Part II thoroughly addresses the practical considerations associated with building real-world applications, including information extraction, machine translation, information retrieval/search, summarization, question answering, distillation, processing pipelines, and more.

This book contains important new contributions from leading researchers at IBM, Google, Microsoft, Thomson Reuters, BBN, CMU, University of Edinburgh, University of Washington, University of North Texas, and others.

Coverage includes

Core NLP problems, and today’s best algorithms for attacking them

  • Processing the diverse morphologies present in the world’s languages
  • Uncovering syntactical structure, parsing semantics, using semantic role labeling, and scoring grammaticality
  • Recognizing inferences, subjectivity, and opinion polarity
  • Managing key algorithmic and design tradeoffs in real-world applications
  • Extracting information via mention detection, coreference resolution, and events
  • Building large-scale systems for machine translation, information retrieval, and summarization
  • Answering complex questions through distillation and other advanced techniques
  • Creating dialog systems that leverage advances in speech recognition, synthesis, and dialog management
  • Constructing common infrastructure for multiple multilingual text processing applications

This book will be invaluable for all engineers, software developers, researchers, and graduate students who want to process large quantities of text in multiple languages, in any environment: government, corporate, or academic.

Monday, June 6th, 2011

Collocated with the 10th International Semantic Web Conference (ISWC2011) in Bonn, Germany.

Important Dates

August 15th – submission deadline
September 5th – notification
September 10th – camera-ready deadline
October 23th or 24th – workshop


Given the substantial growth of Web users that create and update knowledge all over the world in languages other than English, multilingualism has become an issue of major interest for the Semantic Web community.

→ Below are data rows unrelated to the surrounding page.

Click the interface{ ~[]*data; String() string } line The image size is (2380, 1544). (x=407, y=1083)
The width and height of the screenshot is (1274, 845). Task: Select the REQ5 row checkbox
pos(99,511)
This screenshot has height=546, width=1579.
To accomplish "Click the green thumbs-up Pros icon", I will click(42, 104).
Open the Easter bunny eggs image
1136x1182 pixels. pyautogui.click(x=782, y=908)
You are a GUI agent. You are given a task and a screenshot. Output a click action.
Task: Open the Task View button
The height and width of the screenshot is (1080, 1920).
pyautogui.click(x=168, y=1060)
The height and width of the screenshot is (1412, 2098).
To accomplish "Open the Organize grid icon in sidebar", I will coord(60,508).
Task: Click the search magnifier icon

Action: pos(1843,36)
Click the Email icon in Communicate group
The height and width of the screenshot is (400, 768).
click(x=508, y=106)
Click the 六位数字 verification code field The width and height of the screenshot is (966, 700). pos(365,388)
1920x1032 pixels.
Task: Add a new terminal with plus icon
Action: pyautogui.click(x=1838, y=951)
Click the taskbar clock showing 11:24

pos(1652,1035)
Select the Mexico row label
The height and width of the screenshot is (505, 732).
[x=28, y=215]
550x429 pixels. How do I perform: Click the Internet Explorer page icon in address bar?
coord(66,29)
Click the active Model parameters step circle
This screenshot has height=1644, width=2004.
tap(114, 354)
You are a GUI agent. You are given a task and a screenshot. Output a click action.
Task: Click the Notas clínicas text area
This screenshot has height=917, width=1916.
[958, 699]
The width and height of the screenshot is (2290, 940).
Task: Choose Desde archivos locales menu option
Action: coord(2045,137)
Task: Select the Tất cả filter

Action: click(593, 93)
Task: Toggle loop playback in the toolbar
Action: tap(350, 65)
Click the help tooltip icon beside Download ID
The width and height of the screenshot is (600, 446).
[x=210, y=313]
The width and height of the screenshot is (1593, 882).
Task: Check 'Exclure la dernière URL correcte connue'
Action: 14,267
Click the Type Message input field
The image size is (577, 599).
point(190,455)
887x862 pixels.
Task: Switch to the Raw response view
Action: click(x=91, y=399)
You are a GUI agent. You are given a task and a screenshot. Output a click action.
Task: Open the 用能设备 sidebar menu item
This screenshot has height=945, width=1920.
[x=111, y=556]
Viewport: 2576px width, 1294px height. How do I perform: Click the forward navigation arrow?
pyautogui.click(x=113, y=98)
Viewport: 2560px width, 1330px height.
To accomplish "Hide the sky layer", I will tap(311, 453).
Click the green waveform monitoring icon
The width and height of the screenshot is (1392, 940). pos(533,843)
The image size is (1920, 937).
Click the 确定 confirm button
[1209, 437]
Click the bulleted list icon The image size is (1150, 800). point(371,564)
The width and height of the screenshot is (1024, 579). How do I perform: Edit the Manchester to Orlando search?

This process has been accelerated due to initiatives such as the Linked Data project, which encourages not only governments and public institutes to make their data available to the public, but also private organizations in domains such as medicine, geography, music etc. These actors often publish their data sources in their respective languages, and as such, in order to make this information interoperable and accessible to members of other linguistic communities, multilingual knowledge representation, access and translation are an impending need.

Items of special focus:

  • representation of multilingual information and language resources in Semantic Web and Linked Data formats
  • cross-lingual discovery and representation of mappings between multilingual Linked Data vocabularies and datasets
  • cross-lingual querying of knowledge repositories and Linked Data
  • machine translation and localization strategies for the Semantic Web

The first three are classic topic map fare and the last one isn’t that much of a reach.